Reproduce verbatim the lines beginning with the line that contains "Toggle the stop time-flow button" and continuing through the line that contains "Looking at the screenshot, I should tap(120, 314).".

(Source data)
----------------------------------------

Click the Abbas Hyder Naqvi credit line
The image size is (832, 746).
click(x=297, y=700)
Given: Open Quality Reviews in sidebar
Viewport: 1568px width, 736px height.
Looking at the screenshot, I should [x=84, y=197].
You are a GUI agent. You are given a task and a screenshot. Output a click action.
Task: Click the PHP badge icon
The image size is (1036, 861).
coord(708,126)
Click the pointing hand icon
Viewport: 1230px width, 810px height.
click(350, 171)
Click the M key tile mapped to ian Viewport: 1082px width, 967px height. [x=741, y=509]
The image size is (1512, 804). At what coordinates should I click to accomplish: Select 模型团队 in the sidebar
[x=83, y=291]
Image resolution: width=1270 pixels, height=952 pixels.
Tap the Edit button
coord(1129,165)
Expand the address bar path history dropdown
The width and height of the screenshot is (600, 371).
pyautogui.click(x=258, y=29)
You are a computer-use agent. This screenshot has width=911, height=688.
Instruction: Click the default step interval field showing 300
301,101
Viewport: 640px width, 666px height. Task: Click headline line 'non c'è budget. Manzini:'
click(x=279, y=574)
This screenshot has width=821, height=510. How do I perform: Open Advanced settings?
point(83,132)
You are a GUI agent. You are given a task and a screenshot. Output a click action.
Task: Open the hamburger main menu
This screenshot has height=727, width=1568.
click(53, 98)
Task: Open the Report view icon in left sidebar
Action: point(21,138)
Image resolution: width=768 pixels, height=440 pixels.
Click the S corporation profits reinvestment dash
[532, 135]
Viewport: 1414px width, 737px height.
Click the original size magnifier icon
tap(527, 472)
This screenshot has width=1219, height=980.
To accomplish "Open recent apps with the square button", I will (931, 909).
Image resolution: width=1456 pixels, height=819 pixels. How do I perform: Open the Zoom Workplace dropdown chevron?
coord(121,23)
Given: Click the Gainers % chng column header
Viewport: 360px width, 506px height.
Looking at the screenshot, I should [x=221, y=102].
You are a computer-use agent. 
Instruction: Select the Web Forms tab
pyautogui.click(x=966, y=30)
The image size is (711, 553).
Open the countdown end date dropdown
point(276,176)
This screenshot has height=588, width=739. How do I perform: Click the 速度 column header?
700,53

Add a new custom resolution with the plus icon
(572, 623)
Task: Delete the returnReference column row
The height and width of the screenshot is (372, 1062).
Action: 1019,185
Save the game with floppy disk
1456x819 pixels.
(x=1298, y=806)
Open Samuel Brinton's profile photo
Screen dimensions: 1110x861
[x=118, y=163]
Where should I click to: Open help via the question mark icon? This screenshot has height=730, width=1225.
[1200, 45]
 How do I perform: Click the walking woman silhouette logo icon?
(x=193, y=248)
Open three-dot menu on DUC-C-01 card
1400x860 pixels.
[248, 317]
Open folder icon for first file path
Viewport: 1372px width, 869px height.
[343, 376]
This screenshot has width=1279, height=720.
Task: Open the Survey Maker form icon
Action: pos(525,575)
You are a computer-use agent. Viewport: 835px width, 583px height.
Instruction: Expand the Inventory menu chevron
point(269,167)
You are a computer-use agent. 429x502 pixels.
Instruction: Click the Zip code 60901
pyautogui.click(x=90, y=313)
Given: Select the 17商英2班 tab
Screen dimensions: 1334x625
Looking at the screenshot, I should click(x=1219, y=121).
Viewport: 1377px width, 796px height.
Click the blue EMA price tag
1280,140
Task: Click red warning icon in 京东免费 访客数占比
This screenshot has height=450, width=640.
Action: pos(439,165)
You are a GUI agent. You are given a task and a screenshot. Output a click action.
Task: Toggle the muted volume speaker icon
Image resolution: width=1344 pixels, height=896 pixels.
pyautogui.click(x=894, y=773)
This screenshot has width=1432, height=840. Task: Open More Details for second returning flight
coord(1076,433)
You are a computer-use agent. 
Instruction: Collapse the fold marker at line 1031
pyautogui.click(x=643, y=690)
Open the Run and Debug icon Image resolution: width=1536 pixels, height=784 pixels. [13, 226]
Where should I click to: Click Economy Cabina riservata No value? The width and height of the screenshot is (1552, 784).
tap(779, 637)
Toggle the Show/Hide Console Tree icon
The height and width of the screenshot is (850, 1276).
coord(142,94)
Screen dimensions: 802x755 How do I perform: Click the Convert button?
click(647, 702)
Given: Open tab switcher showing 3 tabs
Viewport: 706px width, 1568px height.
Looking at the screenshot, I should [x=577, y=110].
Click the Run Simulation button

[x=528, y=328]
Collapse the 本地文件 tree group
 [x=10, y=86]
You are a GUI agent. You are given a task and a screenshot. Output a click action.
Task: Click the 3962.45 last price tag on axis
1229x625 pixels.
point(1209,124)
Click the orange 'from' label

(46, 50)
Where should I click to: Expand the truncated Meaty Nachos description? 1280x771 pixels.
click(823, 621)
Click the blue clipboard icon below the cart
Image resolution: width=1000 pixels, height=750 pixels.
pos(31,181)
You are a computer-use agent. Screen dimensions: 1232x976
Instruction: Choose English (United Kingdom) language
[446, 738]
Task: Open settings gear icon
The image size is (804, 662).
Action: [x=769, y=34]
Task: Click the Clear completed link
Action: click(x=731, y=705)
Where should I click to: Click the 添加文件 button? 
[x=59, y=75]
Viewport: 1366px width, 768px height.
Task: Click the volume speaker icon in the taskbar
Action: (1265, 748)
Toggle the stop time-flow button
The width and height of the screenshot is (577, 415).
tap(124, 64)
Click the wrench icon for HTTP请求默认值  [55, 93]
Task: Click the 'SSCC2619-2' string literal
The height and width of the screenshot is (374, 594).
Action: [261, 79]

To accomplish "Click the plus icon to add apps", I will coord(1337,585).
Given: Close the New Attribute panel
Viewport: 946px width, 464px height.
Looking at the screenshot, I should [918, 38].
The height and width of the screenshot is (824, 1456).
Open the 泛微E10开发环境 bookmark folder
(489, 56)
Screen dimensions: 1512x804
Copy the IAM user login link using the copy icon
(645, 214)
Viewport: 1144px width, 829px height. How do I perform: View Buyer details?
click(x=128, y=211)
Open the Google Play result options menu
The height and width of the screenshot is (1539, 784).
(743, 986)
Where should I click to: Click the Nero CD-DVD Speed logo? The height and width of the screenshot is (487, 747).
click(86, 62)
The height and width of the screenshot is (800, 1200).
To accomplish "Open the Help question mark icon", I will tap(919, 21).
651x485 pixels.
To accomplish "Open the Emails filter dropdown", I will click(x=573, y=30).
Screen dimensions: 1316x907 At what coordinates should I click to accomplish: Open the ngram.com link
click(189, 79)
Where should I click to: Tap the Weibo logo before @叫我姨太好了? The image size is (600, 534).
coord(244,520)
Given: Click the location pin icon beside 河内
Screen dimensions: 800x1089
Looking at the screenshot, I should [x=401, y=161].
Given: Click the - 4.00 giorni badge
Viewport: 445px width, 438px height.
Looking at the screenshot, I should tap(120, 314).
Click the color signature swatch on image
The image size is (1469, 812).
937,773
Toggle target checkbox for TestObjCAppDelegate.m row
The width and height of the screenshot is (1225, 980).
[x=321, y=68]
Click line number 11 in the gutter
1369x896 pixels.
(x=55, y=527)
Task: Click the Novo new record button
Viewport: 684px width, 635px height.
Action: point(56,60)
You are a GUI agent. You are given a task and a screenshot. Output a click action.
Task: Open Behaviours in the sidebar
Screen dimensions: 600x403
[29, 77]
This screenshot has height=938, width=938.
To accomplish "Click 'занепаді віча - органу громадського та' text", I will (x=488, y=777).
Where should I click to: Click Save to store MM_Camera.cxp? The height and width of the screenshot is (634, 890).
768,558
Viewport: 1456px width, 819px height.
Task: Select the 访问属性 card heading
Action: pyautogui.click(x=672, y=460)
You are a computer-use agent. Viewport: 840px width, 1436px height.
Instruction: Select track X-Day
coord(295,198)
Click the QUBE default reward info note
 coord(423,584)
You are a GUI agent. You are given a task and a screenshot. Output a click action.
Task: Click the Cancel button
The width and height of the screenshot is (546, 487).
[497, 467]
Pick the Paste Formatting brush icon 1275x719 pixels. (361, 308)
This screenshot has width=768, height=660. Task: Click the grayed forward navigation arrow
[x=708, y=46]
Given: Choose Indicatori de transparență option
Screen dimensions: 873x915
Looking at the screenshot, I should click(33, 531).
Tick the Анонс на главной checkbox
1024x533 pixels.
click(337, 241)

----------------------------------------

• **Worked answer**:
Toggle the stop time-flow button
The width and height of the screenshot is (577, 415).
tap(124, 64)
Click the wrench icon for HTTP请求默认值  [55, 93]
Task: Click the 'SSCC2619-2' string literal
The height and width of the screenshot is (374, 594).
Action: [261, 79]

To accomplish "Click the plus icon to add apps", I will coord(1337,585).
Given: Close the New Attribute panel
Viewport: 946px width, 464px height.
Looking at the screenshot, I should [918, 38].
The height and width of the screenshot is (824, 1456).
Open the 泛微E10开发环境 bookmark folder
(489, 56)
Screen dimensions: 1512x804
Copy the IAM user login link using the copy icon
(645, 214)
Viewport: 1144px width, 829px height. How do I perform: View Buyer details?
click(x=128, y=211)
Open the Google Play result options menu
The height and width of the screenshot is (1539, 784).
(743, 986)
Where should I click to: Click the Nero CD-DVD Speed logo? The height and width of the screenshot is (487, 747).
click(86, 62)
The height and width of the screenshot is (800, 1200).
To accomplish "Open the Help question mark icon", I will tap(919, 21).
651x485 pixels.
To accomplish "Open the Emails filter dropdown", I will click(x=573, y=30).
Screen dimensions: 1316x907 At what coordinates should I click to accomplish: Open the ngram.com link
click(189, 79)
Where should I click to: Tap the Weibo logo before @叫我姨太好了? The image size is (600, 534).
coord(244,520)
Given: Click the location pin icon beside 河内
Screen dimensions: 800x1089
Looking at the screenshot, I should [x=401, y=161].
Given: Click the - 4.00 giorni badge
Viewport: 445px width, 438px height.
Looking at the screenshot, I should tap(120, 314).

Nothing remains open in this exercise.